§ **OBJECTIVE**
In the records below, convert the lines starting at the one containing "You are a GUI" and ending at the one containing "This screenshot has width=1285, height=905." into a JSON list of strings, one string per line, omitting blank lines.

§ **DATASET CONTENT**

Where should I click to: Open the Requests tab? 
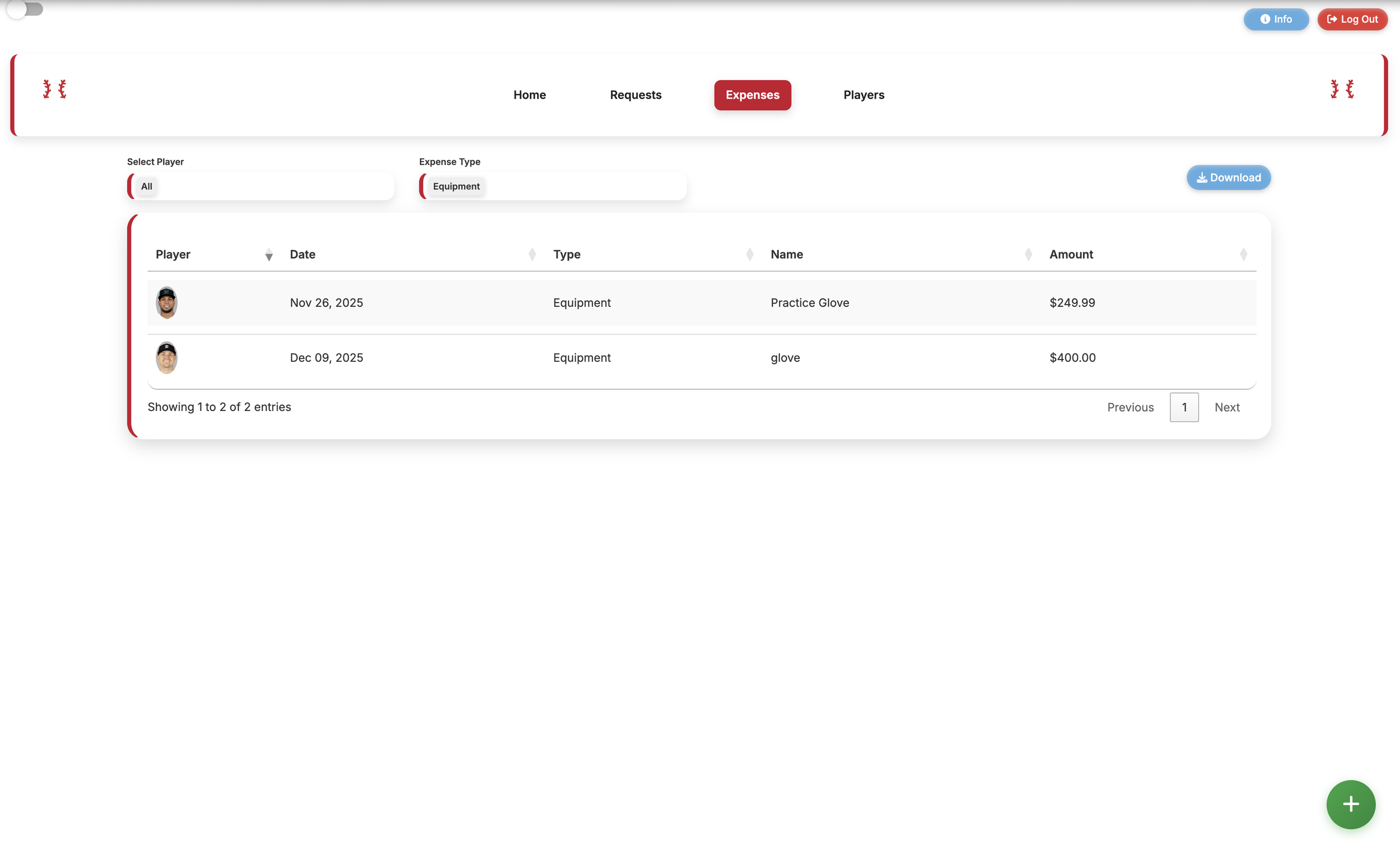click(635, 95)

...

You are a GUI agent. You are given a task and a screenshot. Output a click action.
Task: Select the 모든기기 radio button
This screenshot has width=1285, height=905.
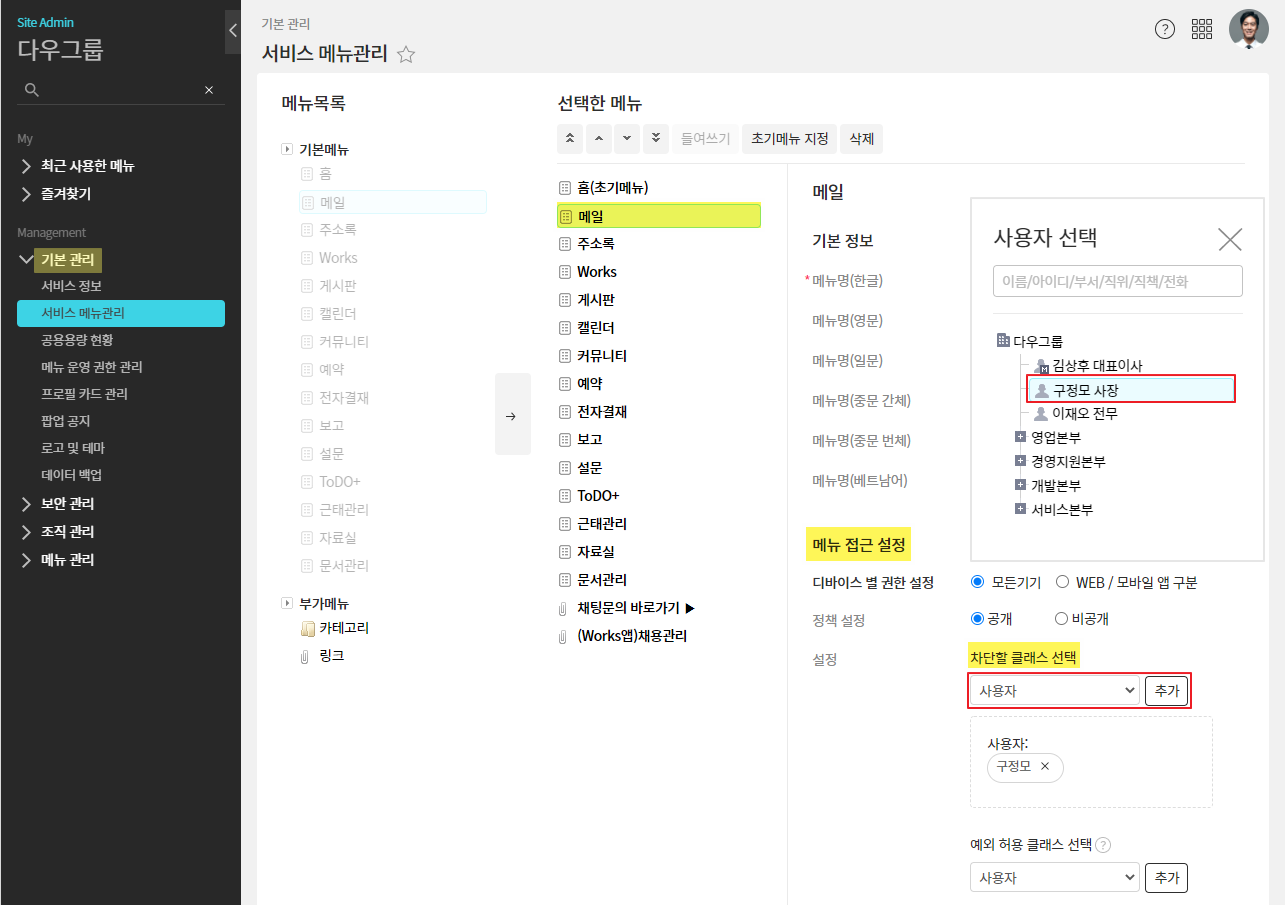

§ **THE ANSWER**
[
  "You are a GUI agent. You are given a task and a screenshot. Output a click action.",
  "Task: Select the 모든기기 radio button",
  "This screenshot has width=1285, height=905."
]